TASK PROMPT: Among the entries below, find the lines holding "section" and copy them.

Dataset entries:
=-=-=-=-=

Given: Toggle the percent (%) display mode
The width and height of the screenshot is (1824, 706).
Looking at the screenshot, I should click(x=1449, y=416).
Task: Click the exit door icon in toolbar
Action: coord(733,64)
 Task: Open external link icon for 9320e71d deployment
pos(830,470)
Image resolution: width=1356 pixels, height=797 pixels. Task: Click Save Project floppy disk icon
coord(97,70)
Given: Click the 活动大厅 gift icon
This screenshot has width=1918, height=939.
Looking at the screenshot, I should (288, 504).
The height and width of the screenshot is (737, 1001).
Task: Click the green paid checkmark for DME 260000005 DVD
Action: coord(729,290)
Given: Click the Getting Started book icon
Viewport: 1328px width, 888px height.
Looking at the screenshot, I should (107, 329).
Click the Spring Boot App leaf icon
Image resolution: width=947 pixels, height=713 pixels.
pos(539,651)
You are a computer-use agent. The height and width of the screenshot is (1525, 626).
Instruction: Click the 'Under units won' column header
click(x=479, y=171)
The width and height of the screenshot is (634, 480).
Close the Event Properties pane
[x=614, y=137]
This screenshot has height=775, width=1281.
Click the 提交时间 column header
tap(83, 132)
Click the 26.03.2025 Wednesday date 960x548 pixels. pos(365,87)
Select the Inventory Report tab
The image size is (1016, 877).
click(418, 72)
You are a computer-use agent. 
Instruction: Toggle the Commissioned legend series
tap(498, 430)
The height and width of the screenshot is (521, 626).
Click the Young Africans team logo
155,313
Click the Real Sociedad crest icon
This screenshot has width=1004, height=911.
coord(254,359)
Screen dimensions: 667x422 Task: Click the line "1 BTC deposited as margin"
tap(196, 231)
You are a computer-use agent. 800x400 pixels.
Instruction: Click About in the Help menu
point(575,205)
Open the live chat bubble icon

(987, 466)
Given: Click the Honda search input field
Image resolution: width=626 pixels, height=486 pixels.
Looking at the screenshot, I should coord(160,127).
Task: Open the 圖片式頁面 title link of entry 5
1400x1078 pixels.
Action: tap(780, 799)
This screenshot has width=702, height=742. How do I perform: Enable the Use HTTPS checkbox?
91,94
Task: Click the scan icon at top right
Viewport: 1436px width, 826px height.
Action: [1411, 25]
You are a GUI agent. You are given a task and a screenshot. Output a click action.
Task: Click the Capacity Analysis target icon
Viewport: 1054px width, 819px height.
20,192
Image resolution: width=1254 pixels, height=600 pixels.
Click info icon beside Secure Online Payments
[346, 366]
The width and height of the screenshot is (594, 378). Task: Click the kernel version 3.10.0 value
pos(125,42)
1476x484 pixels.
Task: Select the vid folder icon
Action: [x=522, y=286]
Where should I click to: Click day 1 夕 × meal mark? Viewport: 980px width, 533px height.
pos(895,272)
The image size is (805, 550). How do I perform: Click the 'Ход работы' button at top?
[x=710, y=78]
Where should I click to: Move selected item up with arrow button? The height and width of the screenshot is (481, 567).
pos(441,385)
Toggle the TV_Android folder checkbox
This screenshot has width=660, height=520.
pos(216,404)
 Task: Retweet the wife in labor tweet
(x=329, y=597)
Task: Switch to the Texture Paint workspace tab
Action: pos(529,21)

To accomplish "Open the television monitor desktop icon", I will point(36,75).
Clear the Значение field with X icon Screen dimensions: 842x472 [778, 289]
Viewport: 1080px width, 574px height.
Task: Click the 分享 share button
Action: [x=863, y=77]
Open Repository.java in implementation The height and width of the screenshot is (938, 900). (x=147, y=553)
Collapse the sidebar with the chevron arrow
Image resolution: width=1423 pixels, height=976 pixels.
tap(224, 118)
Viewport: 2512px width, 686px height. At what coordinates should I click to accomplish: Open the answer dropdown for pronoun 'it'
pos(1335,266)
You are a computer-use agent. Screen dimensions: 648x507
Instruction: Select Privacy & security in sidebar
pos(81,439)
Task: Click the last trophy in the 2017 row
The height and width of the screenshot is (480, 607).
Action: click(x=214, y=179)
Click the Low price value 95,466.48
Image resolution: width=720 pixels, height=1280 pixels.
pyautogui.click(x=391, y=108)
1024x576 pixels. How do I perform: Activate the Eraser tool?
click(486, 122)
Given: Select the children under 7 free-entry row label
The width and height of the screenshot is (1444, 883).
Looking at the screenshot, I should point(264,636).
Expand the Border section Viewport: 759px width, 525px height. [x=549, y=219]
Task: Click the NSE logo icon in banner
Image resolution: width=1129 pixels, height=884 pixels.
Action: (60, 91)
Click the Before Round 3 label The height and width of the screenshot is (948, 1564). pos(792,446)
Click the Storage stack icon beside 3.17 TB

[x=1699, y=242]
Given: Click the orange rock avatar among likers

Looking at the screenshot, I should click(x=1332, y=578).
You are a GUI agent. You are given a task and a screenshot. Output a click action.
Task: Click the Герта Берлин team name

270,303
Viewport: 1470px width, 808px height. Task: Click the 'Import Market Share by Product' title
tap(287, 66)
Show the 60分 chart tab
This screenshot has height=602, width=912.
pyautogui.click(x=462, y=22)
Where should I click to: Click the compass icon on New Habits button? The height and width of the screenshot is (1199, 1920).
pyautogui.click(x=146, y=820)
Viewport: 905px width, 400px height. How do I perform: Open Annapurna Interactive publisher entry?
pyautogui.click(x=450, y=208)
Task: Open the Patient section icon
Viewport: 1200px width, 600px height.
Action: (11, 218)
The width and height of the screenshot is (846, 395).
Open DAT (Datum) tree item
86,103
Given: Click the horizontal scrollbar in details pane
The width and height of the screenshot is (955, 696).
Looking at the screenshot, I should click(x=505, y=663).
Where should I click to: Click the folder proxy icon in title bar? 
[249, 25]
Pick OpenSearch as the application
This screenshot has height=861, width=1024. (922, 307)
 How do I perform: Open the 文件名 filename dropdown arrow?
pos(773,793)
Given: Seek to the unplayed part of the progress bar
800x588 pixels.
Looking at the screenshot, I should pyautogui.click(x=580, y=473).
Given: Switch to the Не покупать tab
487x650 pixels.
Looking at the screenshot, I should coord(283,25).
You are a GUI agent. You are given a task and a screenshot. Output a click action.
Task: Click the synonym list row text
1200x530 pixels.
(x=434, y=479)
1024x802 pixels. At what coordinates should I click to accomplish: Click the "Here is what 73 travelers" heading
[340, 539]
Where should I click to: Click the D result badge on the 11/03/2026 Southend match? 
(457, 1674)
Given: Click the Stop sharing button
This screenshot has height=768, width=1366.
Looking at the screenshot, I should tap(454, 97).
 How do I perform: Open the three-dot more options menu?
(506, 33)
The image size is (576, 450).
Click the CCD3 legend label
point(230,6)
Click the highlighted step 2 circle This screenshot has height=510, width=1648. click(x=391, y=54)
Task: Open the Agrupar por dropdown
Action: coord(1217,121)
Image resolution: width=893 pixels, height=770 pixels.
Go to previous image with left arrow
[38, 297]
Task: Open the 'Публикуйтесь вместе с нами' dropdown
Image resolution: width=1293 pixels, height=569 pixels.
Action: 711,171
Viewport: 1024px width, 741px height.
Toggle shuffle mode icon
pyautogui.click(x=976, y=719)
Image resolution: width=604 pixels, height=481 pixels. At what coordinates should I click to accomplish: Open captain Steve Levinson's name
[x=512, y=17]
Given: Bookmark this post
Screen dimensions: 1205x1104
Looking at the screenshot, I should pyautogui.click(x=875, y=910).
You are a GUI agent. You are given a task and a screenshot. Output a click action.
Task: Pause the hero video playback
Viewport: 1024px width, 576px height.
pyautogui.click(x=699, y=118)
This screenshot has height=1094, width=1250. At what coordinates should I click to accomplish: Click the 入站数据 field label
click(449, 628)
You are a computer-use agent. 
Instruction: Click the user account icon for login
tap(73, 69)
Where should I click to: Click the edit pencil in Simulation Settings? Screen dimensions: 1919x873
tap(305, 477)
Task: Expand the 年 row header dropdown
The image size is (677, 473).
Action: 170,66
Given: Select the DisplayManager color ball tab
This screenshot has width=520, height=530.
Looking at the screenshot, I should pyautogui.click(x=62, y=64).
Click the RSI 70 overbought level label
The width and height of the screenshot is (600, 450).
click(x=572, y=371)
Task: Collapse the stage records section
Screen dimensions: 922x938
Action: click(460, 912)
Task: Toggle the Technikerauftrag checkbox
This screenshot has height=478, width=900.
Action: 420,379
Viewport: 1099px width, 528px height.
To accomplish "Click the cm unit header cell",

=-=-=-=-=

ANSWER TO THE PROBLEM:
Expand the Border section Viewport: 759px width, 525px height. [x=549, y=219]
Task: Open the Patient section icon
Task: Collapse the stage records section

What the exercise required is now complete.